Gone With The Windby Mark Wilshin
CAUTION: Here be spoilers
Much like Tom Geens’ Couple In A Hole, Andrew Steggall’s Départ/Departure joins a burgeoning new genre of first-time filmmakers making their debuts on French soil. And while both rarely stray from their central location, there’s an elegant beauty to Steggall’s film, as we uncover the family home through a stylish collection of glass bottles, or make a sortie into the nearest town, using its happily labyrinthine streets to great effect. In essence, it’s a story of separation and self-discovery, as mother and son slowly disentangle themselves from one another, while reaching out towards new possibilities of love and independence. And while it might not be perfect, Departure makes for a gently gripping debut indeed.

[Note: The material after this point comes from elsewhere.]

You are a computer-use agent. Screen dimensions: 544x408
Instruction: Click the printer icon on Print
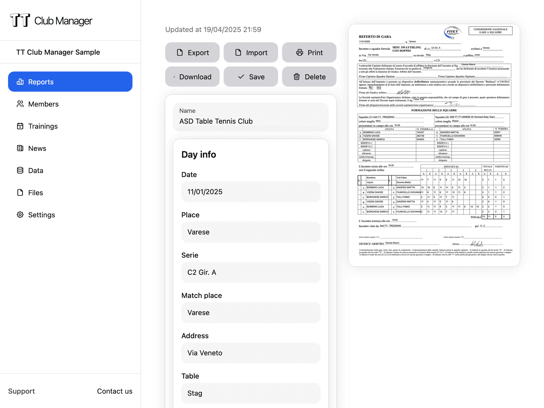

Driving to their holiday home in France, mother and son Beatrice (Juliet Stevenson) and Elliot (Alex Lawther) run over a deer. And it’s enough to put their already strange family holiday on edge. As they’ve come to clear the house ahead of selling it, gradually packing away boxes, selling furniture and drinking the wine cellar empty. They’re even helped by Clément (Phénix Brossard), a young man back from Paris visiting his relatives, a free spirit that enchants Elliot, swimming in the reservoir, repairing his scooter and helping mother and son dismantle heavy wooden beds. It’s not long though before Beatrice falls under his spell. And even though her mistimed kiss is little more than a cold comfort of the kindness of strangers, sensing her long-broken marriage finally falling apart, it’s enough to place an unhealthy wedge of mistrust between mother and son – as they attempt to find their new places in their rapidly changing lives.
From the longing looks Eliott sends in Clément’s direction to Beatrice’s refusal to let her teenage son in while she’s in the bath, Departure leaves a lot deliciously unsaid. In one scene, we see Beatrice drive a selection of their now superfluous possessions to the dump only to burst into tears and drive home again – the end of her marriage still only an inkling. While in another, Eliott refuses to talk about his sexuality, his seemingly confident airs with Clément suddenly deflated. Like a new jacket he’s been trying on for size. Both characters fulfil their roles as mother and son, but they’re also resolutely individual, with Eliott exploring both his creativity and his sexuality, and Beatrice exploring a new, liberating ability to destroy.
There’s a lot to like about Andrew Steggall’s Departure, including brilliant performances from both Alex Lawther (who you might remember from The Imitation Game) and Juliet Stevenson, and stunning cinematography from Brian Fawcett. And while Steggall’s script draws out some interesting ideas, such as a prescience for an event happening before it does, as well as an intriguing family dynamic which sees Beatrice’s storyline unexpectedly eclipse Elliot’s, there are also self-indulgences, which, much like Elliot pressing a hoover to his face, exaggerates the drama with an affected mannerism, seeing, for example, a deliciously slow tracking shot needlessly accompanied by falling leaves. The dialogue and mise-en-scène are occasionally too on the nose, with cinema screens mocked up from plastic sheeting. But with such a density of themes and motifs, from bodies of water to dead deers, Departure is a surging, poetic mass of ideas.